Growing up in Trinidad and Tobago, Judaline Cassidy thought she’d become a lawyer. But when her guardian died leaving her no money for law school tuition, she figured trade school was the next best thing.
“I chose plumbing over electrical because I believed that the worst that could happen in plumbing was that I would get wet,” she said in an interview with Equal Rights Advocates.
To her surprise, Cassidy fell in love with plumbing right away. “Working with my hands gave me a sense of pride and ‘you go girl’ fortitude,” she explained.
But making it as a female plumber wasn’t always so easy.
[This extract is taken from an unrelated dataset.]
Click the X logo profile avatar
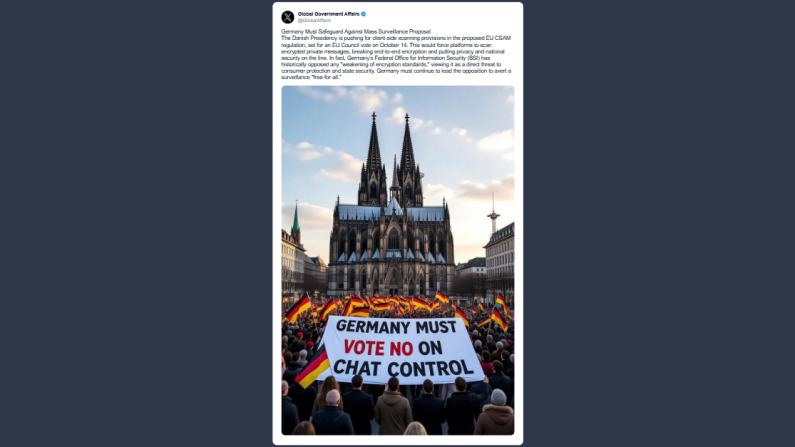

She remembers driving up to her first job and the male plumbers laughing at her petite stature. “That was the moment I knew that I would have to prove them wrong,” she recalls. “At first it was difficult, always having to prove that I’m capable and that I love plumbing as much as any of the guys.”
Tradeswomen are underrepresented in fields like construction, plumbing and pipelaying. According to the Department of Labor, women make up just four percent of skilled trade workforce. Furthermore, women struggle to earn as much as their male counterparts in these fields.
With more than 20 years in the industry under her belt, Cassidy is on a mission to change this. She wants tradeswomen to get the same opportunities as tradesmen. In a lecture at the Makers Conference in 2017, she made sure the issue took center stage.“There’s only one difference between a male plumber and a female plumber: opportunity. Women can spend their whole lives learning a craft, but if no one will hire her, what good is it?” she said.
She thinks everyone, even those who don’t work in skilled trades, can play a role in closing the opportunity gap by increasing the representation of tradeswomen in the media. “Why not put some awesome tradeswomen in your shows in commercials instead of the dudes?” she asks.
Cassidy’s next big project will tackle equality head on: she’s helping to transform a former women’s prison in New York City into the Women’s Building, a hub for activists working at the forefront of rights for girls’ and women.